**PROBLEM DETAILS:** If a line below contains the word "signal", count it. Please give the total and nothing else.

Data excerpts
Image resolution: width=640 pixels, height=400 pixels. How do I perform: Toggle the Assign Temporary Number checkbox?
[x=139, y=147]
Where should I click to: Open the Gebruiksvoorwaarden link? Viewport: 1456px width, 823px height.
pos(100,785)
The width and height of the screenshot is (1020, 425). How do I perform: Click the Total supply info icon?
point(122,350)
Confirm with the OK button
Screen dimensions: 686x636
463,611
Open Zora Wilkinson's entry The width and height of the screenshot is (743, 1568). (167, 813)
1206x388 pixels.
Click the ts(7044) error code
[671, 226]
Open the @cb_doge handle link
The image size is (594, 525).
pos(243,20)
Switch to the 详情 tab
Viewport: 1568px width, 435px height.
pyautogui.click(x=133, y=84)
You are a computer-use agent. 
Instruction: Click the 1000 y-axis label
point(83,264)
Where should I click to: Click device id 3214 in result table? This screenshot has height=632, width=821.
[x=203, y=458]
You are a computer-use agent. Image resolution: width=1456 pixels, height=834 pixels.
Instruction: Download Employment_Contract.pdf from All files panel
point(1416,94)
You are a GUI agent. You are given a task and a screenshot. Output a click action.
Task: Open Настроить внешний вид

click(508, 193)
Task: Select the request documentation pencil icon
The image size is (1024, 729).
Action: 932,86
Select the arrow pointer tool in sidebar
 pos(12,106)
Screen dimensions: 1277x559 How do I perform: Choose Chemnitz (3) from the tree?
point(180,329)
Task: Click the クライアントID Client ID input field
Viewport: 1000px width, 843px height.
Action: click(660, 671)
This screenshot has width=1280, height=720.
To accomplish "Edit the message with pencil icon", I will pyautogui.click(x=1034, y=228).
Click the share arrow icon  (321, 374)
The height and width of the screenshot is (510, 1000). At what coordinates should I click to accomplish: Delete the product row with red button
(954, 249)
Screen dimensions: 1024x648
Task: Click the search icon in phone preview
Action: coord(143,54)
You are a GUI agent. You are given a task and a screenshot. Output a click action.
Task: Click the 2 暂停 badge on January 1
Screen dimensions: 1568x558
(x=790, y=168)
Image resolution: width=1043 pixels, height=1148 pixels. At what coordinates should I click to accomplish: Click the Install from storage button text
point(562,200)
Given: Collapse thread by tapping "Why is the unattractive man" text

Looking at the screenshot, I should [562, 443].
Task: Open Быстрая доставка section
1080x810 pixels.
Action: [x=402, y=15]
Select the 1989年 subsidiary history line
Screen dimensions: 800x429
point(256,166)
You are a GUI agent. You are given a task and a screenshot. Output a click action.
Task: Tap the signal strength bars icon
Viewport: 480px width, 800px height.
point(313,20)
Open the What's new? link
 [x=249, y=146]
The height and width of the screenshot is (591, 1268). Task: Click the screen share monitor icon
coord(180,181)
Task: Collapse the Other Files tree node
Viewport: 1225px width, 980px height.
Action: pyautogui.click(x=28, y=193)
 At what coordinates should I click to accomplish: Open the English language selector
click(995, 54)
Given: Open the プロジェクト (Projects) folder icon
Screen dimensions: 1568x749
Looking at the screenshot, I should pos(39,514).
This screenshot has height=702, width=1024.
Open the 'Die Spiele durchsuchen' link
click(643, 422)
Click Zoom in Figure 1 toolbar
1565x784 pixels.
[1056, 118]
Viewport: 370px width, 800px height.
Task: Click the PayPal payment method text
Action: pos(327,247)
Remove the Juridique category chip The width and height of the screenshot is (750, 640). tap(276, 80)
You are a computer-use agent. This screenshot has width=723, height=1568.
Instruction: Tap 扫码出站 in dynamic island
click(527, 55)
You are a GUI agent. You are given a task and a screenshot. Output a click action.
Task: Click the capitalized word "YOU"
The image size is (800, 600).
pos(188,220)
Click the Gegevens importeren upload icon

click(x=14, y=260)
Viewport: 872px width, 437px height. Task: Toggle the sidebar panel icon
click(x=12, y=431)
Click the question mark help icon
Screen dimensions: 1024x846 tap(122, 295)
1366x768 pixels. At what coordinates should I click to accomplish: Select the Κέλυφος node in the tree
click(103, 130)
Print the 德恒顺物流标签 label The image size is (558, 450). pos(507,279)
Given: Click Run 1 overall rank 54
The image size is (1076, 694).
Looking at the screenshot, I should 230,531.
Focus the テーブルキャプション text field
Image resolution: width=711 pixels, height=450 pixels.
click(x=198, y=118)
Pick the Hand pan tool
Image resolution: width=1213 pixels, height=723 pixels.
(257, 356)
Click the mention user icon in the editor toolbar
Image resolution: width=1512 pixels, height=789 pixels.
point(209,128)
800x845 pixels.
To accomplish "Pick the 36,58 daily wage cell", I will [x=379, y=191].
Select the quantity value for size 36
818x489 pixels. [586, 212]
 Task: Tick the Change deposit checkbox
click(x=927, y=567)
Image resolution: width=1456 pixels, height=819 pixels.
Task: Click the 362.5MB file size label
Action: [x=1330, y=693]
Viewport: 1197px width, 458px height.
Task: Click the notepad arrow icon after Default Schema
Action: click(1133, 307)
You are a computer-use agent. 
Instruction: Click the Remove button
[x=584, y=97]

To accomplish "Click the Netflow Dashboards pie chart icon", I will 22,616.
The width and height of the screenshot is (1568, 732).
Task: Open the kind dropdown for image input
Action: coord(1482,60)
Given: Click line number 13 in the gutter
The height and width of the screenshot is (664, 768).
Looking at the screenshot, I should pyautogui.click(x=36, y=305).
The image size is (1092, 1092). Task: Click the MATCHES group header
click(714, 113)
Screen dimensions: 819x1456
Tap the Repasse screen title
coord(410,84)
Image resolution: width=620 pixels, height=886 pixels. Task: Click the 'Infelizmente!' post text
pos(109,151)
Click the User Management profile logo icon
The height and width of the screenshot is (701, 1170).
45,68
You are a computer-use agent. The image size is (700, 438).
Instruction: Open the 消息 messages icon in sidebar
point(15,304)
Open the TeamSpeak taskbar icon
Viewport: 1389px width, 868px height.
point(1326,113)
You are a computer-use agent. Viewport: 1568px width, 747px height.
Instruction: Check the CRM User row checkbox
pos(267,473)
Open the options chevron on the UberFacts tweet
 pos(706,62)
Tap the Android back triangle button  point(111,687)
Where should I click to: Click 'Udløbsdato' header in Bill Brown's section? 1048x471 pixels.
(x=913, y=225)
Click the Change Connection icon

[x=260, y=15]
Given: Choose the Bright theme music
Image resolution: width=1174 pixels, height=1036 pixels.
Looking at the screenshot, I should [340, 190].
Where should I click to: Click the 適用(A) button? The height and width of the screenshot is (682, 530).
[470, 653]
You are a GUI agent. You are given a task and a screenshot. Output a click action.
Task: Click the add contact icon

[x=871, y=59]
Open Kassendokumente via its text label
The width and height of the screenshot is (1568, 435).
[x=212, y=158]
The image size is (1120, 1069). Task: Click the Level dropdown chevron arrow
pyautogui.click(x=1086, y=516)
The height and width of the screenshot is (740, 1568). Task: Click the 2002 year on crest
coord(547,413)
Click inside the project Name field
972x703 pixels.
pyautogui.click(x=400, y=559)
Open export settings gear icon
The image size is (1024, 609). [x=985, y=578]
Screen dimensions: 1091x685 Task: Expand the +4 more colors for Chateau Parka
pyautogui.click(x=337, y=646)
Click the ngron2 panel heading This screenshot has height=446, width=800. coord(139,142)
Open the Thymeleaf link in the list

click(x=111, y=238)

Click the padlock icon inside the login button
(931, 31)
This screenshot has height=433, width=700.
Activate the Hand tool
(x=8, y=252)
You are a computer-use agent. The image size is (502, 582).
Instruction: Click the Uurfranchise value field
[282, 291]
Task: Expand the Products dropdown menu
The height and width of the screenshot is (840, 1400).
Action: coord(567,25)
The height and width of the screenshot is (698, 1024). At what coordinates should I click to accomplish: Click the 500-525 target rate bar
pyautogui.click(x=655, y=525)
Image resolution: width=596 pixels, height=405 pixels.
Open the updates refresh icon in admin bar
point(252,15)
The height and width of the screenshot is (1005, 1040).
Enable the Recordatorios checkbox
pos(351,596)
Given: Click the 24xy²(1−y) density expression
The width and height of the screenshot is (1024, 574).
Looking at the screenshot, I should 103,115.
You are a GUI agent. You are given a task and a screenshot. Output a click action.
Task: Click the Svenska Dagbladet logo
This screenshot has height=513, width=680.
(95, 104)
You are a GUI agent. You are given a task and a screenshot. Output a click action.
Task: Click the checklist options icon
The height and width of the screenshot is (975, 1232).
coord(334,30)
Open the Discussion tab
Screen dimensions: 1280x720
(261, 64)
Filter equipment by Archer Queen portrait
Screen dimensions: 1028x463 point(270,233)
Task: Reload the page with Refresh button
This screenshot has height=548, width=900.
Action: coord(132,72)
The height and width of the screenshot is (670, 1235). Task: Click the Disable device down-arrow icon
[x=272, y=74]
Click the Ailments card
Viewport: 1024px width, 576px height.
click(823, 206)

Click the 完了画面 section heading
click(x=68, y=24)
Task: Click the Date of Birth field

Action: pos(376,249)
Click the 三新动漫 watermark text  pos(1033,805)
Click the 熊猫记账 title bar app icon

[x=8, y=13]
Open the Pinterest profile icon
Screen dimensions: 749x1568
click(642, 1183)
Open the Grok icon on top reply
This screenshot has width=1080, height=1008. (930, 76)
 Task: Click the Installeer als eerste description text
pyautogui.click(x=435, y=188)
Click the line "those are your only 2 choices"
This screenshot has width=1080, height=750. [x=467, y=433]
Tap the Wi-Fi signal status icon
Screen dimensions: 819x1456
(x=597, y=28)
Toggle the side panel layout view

**REPLY:** 2